Pero el calvario comenzaría cuando en 1964 Mandela es condenado a cadena perpetua. Ella y sus dos hijas se quedaron solas, bajo la amenaza de un Gobierno que las utilizaba para castigar a su cada vez más poderoso marido, un marido que solo pudo visitar cuatro veces en los 27 años que llegaría a estar preso. Mientras, se las tuvo que arreglar sola, negra, convicta y madre soltera de dos hijas casi recién nacidas. Los castigos infringidos al líder en esta mujer y sus dos hijas son contados por Dominique Lapierre en sus libro “Un arco iris en la noche”. Pero Winnie era fuerte y nunca doblegó su carácter ni su actividad política. Comenzó a trabajar clandestinamente para el ANC, participaba en todas las reuniones y repartiendo folletos del movimiento. Sus hijas, ante el acoso al que estaban sometidas por el gobierno, decidió enviarlas a un internado a Swazilandia y ella seguir con su lucha.
Sus actividades le valdrían muchos arrestos y otros tantos destierros, pero también el título de «Madre de la Nación».
En 1986, cansada de su destierro en Orange, volvió a Soweto, desafiando al cada vez más débil gobierno del apartheid, y lanzó una campaña dedicada a promover el asesinato de los negros colaboracionistas con el régimen.

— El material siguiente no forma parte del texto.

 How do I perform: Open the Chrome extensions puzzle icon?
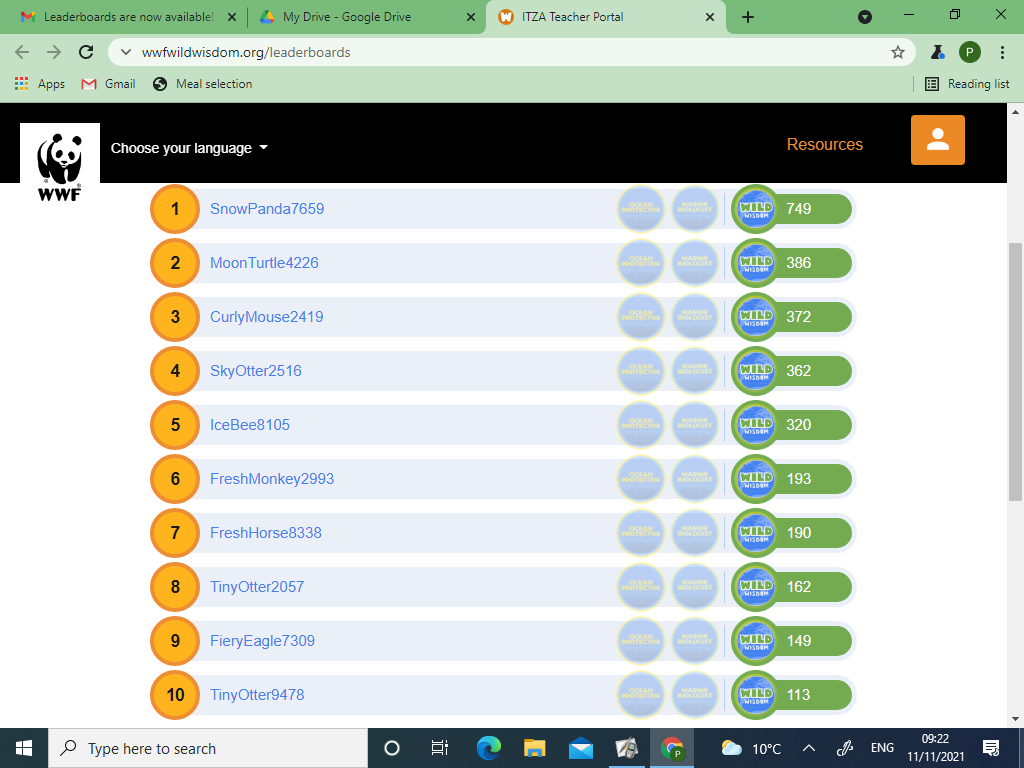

Para entonces iba reodeada de una guardia pretoriana de huérfanos llamados Mandela United Football Club, que pronto se convirtieron en asesinos a sueldo. La muerte en Soweto de un joven de 14 años, a manos de este grupo, la lleva a los tribunales y la separa aún más de Mandela. Tantos años de lucha habían dejado cicatrices en el alma de esta mujer que no son fáciles de juzgar.
Cuando Nelsón salió de prisión, en 1990, Winnie estaba esperándolo en la puerta. Era solo el punto final de un matrimonio que había acabado mucho antes. El juicio de divorcio sería algo vergonzoso para Mandela.
Aunque formaría parte del primer gobierno post apartheid se vería obligada a renunciar por su implicación en varias muertes de jóvenes de Soweto y varios cargos por fraude, por los que fue condenada a cinco años de prisión de los que solo cumplió ocho.  Winnie estableció un museo en la casa de Orlando, donde ella y Mandela había vivido, y adoptó el apellido Madikizela-Mandela y hoy vive alejada del mundanal ruido que tanto le gustó.
Un triste final para la que fue madre y símbolo de resistencia de toda una nación.